Sin embargo, a los que no somos políticos sí nos queda, aunque sea tantita vergüenza (a unos más que a otros). Porque no me pueden negar que todos tenemos por ahí escondidito algo que nos súper avergüenza, un recuerdo tan incómodo que nos pone en modo misántropos y con ganas de irnos a vivir a una cueva alejados de todo contacto humano. En mi caso fue aquella vez que le bajé un novio a mi hermana, pero prefiero no ahondar en eso, porque básicamente sí me sigue dando un chorro de pena. Pero les juro con la mano en el pecho, la mirada fija y sin que me tiemble la voz, que él fue el que me tiró la onda.

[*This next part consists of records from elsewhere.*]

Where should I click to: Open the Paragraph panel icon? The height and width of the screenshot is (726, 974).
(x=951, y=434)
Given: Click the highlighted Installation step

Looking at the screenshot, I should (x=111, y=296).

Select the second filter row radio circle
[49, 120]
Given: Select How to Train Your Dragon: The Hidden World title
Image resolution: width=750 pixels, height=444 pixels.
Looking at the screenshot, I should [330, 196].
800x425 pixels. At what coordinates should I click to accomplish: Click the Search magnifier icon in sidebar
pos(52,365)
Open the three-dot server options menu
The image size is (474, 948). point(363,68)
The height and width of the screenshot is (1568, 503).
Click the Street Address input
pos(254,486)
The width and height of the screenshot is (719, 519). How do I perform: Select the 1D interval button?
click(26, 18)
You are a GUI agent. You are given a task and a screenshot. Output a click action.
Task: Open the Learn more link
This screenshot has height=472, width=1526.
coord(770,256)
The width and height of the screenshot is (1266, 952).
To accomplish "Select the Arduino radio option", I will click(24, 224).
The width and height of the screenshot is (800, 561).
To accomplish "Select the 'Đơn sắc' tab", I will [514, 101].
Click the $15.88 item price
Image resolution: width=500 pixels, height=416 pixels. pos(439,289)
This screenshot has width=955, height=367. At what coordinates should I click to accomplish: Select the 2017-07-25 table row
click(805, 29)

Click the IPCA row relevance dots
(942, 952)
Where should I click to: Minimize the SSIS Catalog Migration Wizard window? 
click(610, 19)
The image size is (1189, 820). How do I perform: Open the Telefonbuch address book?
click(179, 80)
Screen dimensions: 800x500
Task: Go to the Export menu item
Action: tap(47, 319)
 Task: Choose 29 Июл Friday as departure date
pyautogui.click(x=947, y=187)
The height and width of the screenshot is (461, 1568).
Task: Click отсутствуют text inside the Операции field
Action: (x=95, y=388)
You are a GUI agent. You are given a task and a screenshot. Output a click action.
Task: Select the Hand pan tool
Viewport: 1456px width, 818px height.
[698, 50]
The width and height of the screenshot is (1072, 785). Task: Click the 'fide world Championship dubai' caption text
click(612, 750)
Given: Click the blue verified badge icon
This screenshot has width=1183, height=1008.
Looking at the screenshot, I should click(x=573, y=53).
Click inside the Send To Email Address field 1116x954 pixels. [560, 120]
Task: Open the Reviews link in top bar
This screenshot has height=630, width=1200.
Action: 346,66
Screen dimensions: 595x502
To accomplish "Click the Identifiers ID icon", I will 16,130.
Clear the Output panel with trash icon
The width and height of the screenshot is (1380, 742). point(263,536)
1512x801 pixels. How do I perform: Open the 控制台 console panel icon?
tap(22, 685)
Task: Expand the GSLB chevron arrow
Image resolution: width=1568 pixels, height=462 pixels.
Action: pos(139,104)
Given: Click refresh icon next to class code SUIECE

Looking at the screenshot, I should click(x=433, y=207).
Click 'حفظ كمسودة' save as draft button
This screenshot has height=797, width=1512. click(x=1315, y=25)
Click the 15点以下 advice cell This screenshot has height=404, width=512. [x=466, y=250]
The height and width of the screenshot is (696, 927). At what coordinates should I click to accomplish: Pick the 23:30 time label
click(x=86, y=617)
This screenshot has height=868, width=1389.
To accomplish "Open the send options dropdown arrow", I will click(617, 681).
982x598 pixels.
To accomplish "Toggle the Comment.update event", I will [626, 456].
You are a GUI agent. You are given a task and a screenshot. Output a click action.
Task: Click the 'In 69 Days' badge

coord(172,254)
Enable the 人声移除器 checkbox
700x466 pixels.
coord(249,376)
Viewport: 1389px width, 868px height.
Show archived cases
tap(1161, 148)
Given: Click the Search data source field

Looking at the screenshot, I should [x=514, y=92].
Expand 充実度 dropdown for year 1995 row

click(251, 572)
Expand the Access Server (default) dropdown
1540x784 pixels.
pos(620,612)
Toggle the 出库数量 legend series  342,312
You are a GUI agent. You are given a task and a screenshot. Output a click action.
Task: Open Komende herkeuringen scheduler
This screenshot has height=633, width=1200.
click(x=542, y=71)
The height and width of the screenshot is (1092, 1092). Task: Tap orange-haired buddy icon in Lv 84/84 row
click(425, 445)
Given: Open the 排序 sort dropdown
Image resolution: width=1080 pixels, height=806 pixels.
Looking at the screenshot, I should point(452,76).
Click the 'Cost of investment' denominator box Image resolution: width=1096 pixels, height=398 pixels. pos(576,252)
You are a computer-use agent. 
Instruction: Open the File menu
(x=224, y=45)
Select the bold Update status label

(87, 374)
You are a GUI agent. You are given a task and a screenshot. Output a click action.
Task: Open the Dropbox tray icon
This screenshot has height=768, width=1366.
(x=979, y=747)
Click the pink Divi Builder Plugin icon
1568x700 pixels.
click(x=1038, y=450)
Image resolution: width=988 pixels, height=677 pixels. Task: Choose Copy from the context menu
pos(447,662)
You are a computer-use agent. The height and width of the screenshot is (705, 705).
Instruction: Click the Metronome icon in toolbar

Y dejen ustedes lo incómodo que se pueda sentir uno, la cara roja es la que desde lejos echa de ver que estamos bien chiveados. Sin embargo, es algo que no podemos evitar, ya que ante una situación vergonzosa nuestro sistema nervioso simpático lanza en friega un disparo de adrenalina que dilata los vasos sanguíneos del rostro provocando temporalmente un flujo sanguíneo más intenso. Por eso las clásicas chapotas y las orejas calientes.
Algunos científicos aseguran que ruborizarnos es parte de un proceso biológico relacionado con la socialización, el cual nos ayuda a reconocer públicamente que hemos hecho algo en contra de las normas, o lo que es lo mismo, nuestro organismo encuentra la forma de acusarnos con los demás. De este modo, dicen los expertos, atenuamos la mala impresión que causa nuestra metida de pata y evitamos un potencial enfrentamiento. Estudios científicos recientes revelan que cuando nos ponemos rojos por la pena, facilitamos que los demás nos disculpen.
De hecho, científicos de la Universidad Ludwig-Maximilians de Múnich, aseguran que la vergüenza y la culpa son vecinas en nuestro cerebro, ya que ambas se activan en áreas muy cercanas y por lo cual una conlleva a la otra. Habrá que mandar a Múnich a algunos políticos mexicanos para que sean estudiados, ya ven que esos ni pena, ni culpa y ni madre ciencia puede explicar esto.
Por su parte la neurociencia cognitiva ha demostrado que la pena ajena sí existe, sí esa que sentimos cuando vemos a alguien con un moquito de fuera o haciendo ridiculeces voluntarias o involuntarias, hagan de cuenta como los del Frente Nacional por la Familia, igualito. La explicación es que, ante alguien que pone en peligro su dignidad, se activan en nuestros cerebros las mismas estructuras corticales que cuando sentimos compasión por el dolor del prójimo.
Que no les dé pena sentir vergüenza. Pena que les revisen su historial de búsquedas en Google.
Termina su columna y dona toda su vergüenza a los más necesitados.